Poète mondialement reconnu et traduit dans plusieurs langues, Nouri Al-Jarrah est né en 1956 à Damas. Il vit depuis trente-cinq ans à Londres où il exerce le journalisme littéraire, s’occupe du Centre arabe de littérature géographique et préside le Prix Ibn Battûta de littérature géographique. Globe-trotter, sa poésie est à l’image de la tragédie aujourd’hui vécue par son peuple, le peuple syrien, dont une partie est condamnée à l’exil et à une diaspora sans nom.
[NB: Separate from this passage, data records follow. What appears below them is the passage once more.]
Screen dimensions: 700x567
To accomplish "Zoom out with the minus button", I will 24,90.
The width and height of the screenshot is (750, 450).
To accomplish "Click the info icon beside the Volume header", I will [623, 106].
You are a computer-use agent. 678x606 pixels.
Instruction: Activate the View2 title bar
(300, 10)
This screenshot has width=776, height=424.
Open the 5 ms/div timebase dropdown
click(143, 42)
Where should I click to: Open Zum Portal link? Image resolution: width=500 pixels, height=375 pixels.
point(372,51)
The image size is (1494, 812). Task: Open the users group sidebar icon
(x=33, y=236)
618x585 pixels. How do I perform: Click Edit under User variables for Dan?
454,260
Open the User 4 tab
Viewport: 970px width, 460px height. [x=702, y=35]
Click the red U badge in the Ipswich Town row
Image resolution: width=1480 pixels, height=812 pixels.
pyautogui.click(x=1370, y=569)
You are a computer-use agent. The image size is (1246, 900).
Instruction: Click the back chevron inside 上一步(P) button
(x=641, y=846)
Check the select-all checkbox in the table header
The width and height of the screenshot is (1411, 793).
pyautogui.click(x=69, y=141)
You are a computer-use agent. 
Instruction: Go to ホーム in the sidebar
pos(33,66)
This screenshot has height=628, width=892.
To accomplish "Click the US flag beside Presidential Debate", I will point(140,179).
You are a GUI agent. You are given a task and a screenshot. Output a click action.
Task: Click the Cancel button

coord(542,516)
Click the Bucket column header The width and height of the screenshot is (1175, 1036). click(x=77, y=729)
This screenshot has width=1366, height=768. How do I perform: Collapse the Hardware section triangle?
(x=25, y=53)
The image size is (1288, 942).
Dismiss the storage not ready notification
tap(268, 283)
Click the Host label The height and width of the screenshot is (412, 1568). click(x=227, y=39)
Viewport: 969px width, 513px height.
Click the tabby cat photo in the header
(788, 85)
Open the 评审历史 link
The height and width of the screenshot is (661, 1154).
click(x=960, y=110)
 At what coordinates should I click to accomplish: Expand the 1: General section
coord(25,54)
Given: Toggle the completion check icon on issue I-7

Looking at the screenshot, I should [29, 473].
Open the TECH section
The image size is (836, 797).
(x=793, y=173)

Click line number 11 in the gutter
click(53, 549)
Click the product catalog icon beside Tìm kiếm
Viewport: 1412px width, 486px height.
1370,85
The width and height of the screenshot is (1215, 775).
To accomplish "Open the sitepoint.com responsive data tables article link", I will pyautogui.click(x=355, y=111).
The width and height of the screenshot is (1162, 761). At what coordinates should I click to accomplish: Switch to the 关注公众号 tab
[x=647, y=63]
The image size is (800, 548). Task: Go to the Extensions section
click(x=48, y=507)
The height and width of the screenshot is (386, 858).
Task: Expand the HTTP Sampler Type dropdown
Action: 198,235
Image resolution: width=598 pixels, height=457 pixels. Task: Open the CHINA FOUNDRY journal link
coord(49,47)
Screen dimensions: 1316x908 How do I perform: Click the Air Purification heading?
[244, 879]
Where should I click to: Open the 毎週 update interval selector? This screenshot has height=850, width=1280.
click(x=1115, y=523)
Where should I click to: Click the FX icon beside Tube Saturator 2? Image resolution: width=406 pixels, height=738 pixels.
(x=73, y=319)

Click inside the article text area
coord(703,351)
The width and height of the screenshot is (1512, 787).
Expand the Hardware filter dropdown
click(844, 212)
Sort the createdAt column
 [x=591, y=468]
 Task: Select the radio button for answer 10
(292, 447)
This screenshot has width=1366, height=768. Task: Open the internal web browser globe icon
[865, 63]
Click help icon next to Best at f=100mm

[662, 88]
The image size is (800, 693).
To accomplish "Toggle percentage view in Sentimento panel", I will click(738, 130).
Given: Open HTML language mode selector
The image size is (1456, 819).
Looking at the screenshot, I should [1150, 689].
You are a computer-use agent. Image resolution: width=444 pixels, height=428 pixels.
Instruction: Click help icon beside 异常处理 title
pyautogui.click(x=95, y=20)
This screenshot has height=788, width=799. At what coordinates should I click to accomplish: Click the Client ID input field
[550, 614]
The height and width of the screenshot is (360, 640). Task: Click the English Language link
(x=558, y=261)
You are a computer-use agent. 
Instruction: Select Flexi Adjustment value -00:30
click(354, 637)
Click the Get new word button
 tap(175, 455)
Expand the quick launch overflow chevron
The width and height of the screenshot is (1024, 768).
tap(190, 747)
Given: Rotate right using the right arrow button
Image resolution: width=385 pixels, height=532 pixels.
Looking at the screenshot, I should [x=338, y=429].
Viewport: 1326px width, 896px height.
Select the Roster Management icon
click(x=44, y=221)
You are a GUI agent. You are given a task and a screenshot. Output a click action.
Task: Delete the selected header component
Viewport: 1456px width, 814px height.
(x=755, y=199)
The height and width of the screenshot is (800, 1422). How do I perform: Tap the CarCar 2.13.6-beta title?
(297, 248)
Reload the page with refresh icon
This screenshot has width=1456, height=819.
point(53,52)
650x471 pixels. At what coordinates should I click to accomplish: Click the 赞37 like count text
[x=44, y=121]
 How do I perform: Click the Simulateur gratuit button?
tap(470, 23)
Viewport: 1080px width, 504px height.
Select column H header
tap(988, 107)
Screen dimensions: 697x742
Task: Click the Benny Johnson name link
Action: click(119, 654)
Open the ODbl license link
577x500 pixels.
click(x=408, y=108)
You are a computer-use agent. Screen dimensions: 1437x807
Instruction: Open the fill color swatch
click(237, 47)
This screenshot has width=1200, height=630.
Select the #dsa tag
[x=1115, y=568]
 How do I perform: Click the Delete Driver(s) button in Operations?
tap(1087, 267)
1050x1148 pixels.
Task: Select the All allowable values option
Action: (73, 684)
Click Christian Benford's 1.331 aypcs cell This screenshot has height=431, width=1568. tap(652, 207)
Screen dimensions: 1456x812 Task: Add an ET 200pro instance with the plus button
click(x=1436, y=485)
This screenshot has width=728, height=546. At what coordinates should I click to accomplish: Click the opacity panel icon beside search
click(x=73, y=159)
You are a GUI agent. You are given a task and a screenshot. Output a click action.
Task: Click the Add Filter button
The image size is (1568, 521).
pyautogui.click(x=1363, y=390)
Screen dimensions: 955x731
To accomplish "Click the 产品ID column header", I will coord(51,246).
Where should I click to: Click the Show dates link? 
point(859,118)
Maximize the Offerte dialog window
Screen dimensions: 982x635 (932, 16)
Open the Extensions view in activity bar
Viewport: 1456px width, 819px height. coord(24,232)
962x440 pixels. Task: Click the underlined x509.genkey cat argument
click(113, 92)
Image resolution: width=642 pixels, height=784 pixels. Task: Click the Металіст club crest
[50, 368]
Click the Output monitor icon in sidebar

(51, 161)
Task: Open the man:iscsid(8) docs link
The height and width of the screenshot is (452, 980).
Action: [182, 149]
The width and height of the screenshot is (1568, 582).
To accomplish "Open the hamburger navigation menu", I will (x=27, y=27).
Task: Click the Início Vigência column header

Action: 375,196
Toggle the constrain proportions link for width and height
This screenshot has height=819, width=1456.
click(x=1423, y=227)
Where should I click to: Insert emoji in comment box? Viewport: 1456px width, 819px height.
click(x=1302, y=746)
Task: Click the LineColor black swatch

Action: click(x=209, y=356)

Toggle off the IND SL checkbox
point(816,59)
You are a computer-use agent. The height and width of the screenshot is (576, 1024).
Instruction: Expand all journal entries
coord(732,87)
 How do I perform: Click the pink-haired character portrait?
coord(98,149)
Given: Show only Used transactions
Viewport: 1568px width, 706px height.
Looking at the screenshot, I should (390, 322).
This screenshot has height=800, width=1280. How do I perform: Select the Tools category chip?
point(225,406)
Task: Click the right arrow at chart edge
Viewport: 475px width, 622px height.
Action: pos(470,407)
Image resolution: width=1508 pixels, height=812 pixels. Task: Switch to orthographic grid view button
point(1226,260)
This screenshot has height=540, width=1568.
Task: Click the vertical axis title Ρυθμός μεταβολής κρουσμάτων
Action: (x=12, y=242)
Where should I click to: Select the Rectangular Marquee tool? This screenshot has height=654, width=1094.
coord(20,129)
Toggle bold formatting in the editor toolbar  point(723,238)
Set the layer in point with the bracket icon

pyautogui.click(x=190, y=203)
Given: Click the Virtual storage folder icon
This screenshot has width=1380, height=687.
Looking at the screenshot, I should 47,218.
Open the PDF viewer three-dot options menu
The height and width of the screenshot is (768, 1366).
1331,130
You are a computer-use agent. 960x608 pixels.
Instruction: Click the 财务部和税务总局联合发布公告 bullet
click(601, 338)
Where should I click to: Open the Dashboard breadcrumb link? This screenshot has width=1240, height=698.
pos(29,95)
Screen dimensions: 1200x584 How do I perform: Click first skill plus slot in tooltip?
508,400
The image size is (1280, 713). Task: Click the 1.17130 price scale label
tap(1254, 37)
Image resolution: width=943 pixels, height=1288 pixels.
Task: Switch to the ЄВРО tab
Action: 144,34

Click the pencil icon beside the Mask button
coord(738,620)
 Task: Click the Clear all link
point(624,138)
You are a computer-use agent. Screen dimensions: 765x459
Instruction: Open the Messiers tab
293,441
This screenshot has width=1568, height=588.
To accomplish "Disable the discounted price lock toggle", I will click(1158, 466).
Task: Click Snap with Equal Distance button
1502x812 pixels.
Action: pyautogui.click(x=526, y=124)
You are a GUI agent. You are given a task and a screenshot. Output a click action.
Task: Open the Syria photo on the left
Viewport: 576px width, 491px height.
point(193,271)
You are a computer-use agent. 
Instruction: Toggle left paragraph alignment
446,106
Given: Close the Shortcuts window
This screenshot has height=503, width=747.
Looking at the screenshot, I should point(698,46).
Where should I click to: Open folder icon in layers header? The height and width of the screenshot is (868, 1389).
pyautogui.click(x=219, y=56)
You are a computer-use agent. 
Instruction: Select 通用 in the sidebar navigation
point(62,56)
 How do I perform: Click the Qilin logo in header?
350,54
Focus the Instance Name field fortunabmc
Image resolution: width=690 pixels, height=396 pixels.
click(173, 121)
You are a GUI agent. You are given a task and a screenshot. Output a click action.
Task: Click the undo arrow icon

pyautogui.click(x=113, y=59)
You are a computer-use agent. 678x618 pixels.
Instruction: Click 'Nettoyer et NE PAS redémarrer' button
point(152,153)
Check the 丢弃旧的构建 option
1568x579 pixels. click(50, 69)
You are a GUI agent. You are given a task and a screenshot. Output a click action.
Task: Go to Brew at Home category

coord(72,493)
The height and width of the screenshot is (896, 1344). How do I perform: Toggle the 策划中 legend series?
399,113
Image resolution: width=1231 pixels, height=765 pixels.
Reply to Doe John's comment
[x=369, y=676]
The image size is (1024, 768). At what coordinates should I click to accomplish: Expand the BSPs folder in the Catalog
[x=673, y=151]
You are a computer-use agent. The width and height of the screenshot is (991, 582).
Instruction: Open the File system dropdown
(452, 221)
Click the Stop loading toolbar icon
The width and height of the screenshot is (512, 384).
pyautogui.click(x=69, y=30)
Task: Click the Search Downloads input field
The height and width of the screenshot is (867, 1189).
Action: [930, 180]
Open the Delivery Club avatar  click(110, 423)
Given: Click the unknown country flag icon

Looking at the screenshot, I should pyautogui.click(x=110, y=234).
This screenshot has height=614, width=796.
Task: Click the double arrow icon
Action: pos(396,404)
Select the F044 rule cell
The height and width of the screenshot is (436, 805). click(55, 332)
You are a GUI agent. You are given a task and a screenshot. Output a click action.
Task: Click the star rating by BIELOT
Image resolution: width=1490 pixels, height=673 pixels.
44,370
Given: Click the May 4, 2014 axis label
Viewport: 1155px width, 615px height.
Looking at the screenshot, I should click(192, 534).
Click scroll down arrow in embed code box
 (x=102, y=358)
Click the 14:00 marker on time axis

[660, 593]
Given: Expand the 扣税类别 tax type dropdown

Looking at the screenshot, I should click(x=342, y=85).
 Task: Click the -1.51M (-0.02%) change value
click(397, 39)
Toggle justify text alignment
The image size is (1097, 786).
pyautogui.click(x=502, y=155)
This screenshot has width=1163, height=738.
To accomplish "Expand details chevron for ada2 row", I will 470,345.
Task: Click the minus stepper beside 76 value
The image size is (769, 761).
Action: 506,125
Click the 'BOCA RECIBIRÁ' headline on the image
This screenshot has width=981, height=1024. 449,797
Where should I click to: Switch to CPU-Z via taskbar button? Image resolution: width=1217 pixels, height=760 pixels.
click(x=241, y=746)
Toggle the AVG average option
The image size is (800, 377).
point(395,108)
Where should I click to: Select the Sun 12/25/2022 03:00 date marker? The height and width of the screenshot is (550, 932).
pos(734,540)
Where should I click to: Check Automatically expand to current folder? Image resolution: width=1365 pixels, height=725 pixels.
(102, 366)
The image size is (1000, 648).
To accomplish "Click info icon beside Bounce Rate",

Mais, et c’est là que le bât blesse, Nouri Al-Jarrah prévoyait tout cela dès les années 70, lui qui a rejoint l’OLP de Yasser Arafat et le Front populaire de Georges Habache à Beyrouth, lui qui s’est battu aux côtés des Palestiniens durant l’invasion israélienne, lui qui a porté sur son dos les cadavres des femmes palestiniennes, des enfants et des vieillards palestiniens massacrés dans les camps de Sabra et Chatila en septembre 1982. Nouri Al-Jarrah est, pour ainsi dire, et sans exagération aucune, à lui seul une épopée, si bien que son opposition au régime de Bachar al-Assad peut sembler des plus naturelles, puisqu’elle ouvre la troisième voie, celle qui refuse les dichotomies simplificatrices opposant le régime actuel au prétendu État islamique.

Un long poème

Ainsi, dans son livre de poésie, Une barque pour Lesbos, qui est un long poème épique et polyphonique, où les Syriens sont les nouveaux Troyens, où la poétesse grecque Sapho prend dans ses bras, dans son giron, sur son île, Lesbos, d’où elle a été exilée en Sicile, les enfants syriens qu’elle fait sien :

Quels sont tes invités portés par les vagues, vivants et assassinés

Et l’écume tend sa langue pendue léchant le cou de l’enfant en refluant sur un bleu silencieux.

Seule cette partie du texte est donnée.